There had been opportunities, even in the rush of events, to approach Father Cogling, but the priest had his own reasons for wanting to remain uninformed of what he surely suspected. President Reagan had often operated in the same way, and it showed good sense in both priest and president. As a man of God, Father Cogling should keep his hands clean. Even in the Middle Ages it wasn’t the Church that had burned the heretics. All that side of things was handled by civil authorities—by laymen like Gerhardt Ober, who weren’t afraid of dirtying themselves if that might help to preserve undefiled the Church’s own immaculate garment. It was enough for Father Cogling to have expressed his concern to Gerhardt as to the fact of Father Pat’s being blackmailed, which he’d learned from having chanced to monitor a phone conversation between Father Pat and the blackmailer. Father Cogling had naturally been concerned for the younger priest, but even more, as he’d explained to Gerhardt, he was alarmed at the possibility of a scandal that could involve the Church.

Gerhardt had shared his alarm, and acted accordingly. Perhaps he’d been unwise.

 

And it had certainly been a mistake to have effected the disappearance of Father Pat’s mother and twin brother, even though at the time they had seemed to pose an even greater threat of scandal—to the Church in general, and to Father Cogling in particular. Gerhardt was devoted to Father Cogling.

No other priest in the entire archdiocese still honored the memory of Monsignor O’Toole and of the Shrine he had founded. Father Cogling was, in Gerhardt’s estimation, a true saint. He may have sinned in his youth, but sin can be repented, especially the sins of the flesh, which are in their nature fleeting.

As it said somewhere in the Good Book, what’s done can’t be undone, and there was no use crying over spilled milk—or even, for that matter, blood.

Repentance was not a matter of shedding tears, in any case, and that was a good thing for Gerhardt, since he’d never been one for crying.

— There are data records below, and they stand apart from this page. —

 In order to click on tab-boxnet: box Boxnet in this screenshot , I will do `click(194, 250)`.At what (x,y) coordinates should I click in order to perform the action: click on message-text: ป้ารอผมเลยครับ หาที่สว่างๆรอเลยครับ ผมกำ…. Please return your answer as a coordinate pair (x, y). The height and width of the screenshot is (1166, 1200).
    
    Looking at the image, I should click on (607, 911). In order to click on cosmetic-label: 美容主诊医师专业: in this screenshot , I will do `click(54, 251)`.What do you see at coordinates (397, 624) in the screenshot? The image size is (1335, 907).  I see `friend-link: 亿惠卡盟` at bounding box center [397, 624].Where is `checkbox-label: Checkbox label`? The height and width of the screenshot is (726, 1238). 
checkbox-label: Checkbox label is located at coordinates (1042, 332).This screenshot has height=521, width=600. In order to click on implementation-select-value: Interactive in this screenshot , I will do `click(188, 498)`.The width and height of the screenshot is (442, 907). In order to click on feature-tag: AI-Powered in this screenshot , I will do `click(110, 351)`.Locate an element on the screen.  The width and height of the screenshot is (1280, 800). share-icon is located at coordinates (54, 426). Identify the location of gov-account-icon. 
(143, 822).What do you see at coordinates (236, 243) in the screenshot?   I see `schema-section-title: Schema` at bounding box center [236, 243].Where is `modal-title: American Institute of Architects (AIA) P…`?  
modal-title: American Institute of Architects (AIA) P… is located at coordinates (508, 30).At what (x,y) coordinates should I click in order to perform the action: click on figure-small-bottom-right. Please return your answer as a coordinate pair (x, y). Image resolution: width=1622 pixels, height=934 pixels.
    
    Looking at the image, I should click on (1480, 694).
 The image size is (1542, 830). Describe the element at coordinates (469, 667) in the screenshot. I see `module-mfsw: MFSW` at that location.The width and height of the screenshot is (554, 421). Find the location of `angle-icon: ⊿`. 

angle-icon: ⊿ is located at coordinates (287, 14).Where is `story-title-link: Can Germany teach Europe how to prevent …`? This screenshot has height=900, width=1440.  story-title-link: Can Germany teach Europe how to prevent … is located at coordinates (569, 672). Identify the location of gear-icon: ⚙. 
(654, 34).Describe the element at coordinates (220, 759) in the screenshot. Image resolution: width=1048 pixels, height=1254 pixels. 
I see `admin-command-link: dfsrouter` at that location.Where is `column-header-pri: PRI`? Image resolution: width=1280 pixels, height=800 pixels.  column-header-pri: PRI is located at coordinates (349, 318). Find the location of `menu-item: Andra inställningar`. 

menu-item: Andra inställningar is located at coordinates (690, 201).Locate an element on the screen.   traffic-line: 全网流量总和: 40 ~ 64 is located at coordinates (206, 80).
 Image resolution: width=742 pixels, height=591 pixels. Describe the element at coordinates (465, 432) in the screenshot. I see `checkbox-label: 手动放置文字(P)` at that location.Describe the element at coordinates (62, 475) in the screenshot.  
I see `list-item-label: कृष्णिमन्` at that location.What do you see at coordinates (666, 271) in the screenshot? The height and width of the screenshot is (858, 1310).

Repentance was something spiritual and sacramental; it took place between the sinner and the priest, and, as Father Cogling had explained it to him one time, it was one of the mysteries of the Faith. You had to put your soul into God’s keeping and just let go. God would do the rest. So the fact that Gerhardt wasn’t heartbroken over what he’d done was neither here nor there. God would be his judge.

Father Pat finally made a sign of the cross, got up off his knees, and turned to Gerhardt. “Well, now, shall we find out what your good sister has prepared for our dinner?”

“Right this way, Father,” Gerhardt said, leading the way to the single elevator in the Shrine proper that was kept in operation. He rummaged among the many keys on the ring chained to his belt, inserted one in the lock, and then pressed the button that now could summon the elevator. Apparently Hedwig had not used the elevator since his departure that morning to chauffeur Father Pat to the Shrine, since the door opened at once.

“After you, Father. They’re on the fourth level down.”

Father Pat gave an odd look at the cage of the elevator. “There is no .

. . stairway?”

“There is—that door over there—but it’s only for emergencies. I doubt it’s been used, though, since the Shrine was opened. If the local power fails, we’ve got an emergency generator that kicks in right away.”

Father Pat seemed reluctant to enter the elevator.